Top of Records to use

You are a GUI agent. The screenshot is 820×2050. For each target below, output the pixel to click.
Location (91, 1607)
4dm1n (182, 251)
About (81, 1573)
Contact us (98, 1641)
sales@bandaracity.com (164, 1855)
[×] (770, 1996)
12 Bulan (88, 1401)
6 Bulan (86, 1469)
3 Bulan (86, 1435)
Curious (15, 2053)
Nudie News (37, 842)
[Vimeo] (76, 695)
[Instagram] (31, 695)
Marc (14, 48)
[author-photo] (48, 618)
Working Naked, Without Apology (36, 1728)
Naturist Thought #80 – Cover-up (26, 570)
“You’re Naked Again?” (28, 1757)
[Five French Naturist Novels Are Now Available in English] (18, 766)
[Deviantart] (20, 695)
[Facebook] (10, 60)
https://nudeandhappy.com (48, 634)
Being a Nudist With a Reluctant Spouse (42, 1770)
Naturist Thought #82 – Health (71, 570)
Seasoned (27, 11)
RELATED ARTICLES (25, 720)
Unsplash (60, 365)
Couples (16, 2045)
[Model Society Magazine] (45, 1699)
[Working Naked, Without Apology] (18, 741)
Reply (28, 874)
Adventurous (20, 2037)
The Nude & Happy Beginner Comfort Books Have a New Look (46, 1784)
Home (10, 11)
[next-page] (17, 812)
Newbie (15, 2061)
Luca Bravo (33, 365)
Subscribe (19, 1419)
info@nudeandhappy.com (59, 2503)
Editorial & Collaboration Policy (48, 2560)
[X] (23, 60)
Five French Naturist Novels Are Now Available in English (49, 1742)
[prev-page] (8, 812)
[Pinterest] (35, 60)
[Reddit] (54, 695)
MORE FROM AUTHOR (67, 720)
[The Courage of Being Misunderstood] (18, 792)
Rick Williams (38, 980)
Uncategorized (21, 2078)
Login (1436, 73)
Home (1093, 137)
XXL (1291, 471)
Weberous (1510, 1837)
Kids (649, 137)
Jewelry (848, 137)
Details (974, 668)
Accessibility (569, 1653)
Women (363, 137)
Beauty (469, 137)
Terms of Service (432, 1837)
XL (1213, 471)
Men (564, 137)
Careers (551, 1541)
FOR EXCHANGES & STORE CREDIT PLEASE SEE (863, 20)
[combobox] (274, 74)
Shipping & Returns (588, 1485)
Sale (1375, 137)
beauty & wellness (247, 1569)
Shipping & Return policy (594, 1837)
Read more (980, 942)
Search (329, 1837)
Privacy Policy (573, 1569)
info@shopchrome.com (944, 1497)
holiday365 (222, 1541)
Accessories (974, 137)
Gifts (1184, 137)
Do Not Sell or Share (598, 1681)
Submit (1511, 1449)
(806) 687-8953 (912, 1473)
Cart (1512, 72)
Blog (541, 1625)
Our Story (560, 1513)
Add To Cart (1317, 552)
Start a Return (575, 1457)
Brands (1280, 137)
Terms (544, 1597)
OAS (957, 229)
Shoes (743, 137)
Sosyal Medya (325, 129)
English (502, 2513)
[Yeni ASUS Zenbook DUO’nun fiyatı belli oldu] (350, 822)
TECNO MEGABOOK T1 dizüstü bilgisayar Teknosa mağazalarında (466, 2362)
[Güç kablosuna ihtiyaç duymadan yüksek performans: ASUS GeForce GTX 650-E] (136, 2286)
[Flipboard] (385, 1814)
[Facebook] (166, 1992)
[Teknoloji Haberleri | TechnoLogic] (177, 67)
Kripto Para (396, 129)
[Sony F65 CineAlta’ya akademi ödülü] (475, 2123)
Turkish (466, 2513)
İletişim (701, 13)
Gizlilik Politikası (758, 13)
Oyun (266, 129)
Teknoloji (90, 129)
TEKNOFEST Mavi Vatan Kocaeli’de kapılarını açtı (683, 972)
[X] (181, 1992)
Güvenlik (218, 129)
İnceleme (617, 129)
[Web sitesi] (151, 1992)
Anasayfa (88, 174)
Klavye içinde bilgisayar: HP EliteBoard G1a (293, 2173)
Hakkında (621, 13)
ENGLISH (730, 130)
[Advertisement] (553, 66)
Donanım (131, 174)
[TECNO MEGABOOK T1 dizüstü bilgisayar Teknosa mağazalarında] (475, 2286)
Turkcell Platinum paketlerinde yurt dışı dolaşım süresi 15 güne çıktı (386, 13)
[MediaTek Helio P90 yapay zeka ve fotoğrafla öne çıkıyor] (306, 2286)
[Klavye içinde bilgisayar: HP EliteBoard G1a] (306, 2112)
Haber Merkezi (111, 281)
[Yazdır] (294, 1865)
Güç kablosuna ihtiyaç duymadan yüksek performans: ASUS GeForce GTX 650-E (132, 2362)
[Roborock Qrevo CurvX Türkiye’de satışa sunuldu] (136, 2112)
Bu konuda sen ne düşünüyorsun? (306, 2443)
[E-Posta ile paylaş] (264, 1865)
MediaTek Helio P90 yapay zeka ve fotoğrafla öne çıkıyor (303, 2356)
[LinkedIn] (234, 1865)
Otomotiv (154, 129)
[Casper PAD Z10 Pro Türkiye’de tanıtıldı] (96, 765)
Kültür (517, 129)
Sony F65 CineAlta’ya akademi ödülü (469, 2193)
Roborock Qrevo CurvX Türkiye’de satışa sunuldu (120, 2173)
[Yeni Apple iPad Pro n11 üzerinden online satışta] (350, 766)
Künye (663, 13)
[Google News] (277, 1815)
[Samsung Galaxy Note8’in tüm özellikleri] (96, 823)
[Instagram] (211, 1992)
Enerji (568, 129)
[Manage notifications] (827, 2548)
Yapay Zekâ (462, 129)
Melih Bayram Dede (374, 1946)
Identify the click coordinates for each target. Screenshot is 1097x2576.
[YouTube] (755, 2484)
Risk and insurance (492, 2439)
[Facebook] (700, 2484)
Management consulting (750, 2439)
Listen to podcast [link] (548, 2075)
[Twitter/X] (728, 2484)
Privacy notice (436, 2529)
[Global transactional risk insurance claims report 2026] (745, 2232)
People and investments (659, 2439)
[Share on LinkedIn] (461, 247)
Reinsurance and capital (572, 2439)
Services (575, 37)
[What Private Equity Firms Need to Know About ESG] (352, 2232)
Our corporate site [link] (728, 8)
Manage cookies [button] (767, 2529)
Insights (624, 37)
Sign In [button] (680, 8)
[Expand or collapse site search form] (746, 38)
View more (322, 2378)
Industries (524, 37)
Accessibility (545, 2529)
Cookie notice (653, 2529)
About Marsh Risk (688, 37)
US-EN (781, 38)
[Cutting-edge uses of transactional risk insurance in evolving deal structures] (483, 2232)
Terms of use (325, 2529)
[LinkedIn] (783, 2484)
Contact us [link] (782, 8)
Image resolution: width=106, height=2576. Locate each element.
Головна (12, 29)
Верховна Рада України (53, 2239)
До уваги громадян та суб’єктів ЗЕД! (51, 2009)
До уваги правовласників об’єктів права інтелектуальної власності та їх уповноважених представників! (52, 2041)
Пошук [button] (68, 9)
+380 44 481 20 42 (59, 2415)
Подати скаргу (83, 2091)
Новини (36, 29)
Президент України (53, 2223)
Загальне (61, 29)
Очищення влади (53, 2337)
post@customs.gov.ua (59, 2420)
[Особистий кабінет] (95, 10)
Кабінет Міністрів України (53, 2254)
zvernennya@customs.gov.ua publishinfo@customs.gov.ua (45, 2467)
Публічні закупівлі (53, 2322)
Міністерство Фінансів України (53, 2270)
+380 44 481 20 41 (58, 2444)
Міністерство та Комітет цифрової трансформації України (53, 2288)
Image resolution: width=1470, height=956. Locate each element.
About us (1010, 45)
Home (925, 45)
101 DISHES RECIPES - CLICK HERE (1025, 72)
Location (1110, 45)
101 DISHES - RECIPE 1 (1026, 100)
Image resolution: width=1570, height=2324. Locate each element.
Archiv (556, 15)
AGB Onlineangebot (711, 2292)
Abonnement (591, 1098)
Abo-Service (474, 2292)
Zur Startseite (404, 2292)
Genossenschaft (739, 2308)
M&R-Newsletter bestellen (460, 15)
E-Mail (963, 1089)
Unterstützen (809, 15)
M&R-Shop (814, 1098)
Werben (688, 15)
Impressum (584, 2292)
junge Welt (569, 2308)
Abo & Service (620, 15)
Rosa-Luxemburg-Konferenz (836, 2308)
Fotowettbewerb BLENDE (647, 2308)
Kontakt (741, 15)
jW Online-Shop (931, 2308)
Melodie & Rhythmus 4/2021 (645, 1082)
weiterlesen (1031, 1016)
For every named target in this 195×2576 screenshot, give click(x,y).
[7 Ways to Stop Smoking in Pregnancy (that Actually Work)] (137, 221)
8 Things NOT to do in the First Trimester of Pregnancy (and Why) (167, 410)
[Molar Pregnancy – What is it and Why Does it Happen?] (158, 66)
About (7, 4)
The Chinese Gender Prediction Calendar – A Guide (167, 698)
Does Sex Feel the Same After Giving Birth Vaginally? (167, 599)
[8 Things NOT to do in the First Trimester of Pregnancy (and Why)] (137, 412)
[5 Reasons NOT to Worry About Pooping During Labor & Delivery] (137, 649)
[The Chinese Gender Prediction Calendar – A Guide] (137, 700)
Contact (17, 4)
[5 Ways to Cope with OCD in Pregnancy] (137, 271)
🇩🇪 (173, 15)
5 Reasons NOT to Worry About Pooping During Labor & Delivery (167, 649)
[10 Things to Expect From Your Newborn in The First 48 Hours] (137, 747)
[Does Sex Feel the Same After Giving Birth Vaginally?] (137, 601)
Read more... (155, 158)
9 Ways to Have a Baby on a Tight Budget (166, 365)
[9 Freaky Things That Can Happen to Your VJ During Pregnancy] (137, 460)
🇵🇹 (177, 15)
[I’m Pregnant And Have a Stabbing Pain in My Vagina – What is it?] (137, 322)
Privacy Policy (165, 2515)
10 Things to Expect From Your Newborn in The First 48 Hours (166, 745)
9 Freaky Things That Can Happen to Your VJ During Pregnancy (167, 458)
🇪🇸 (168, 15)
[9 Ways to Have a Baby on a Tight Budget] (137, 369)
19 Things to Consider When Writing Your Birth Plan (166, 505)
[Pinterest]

Bottom of Records to use

> _Brief_: Output the lines above exactly, but only those between the line holding "[Güç kablosuna ihtiyaç" and the line holding "[Roborock Qrevo CurvX", inclusive.

> _Answer to this task_:
[Güç kablosuna ihtiyaç duymadan yüksek performans: ASUS GeForce GTX 650-E] (136, 2286)
[Flipboard] (385, 1814)
[Facebook] (166, 1992)
[Teknoloji Haberleri | TechnoLogic] (177, 67)
Kripto Para (396, 129)
[Sony F65 CineAlta’ya akademi ödülü] (475, 2123)
Turkish (466, 2513)
İletişim (701, 13)
Gizlilik Politikası (758, 13)
Oyun (266, 129)
Teknoloji (90, 129)
TEKNOFEST Mavi Vatan Kocaeli’de kapılarını açtı (683, 972)
[X] (181, 1992)
Güvenlik (218, 129)
İnceleme (617, 129)
[Web sitesi] (151, 1992)
Anasayfa (88, 174)
Klavye içinde bilgisayar: HP EliteBoard G1a (293, 2173)
Hakkında (621, 13)
ENGLISH (730, 130)
[Advertisement] (553, 66)
Donanım (131, 174)
[TECNO MEGABOOK T1 dizüstü bilgisayar Teknosa mağazalarında] (475, 2286)
Turkcell Platinum paketlerinde yurt dışı dolaşım süresi 15 güne çıktı (386, 13)
[MediaTek Helio P90 yapay zeka ve fotoğrafla öne çıkıyor] (306, 2286)
[Klavye içinde bilgisayar: HP EliteBoard G1a] (306, 2112)
Haber Merkezi (111, 281)
[Yazdır] (294, 1865)
Güç kablosuna ihtiyaç duymadan yüksek performans: ASUS GeForce GTX 650-E (132, 2362)
[Roborock Qrevo CurvX Türkiye’de satışa sunuldu] (136, 2112)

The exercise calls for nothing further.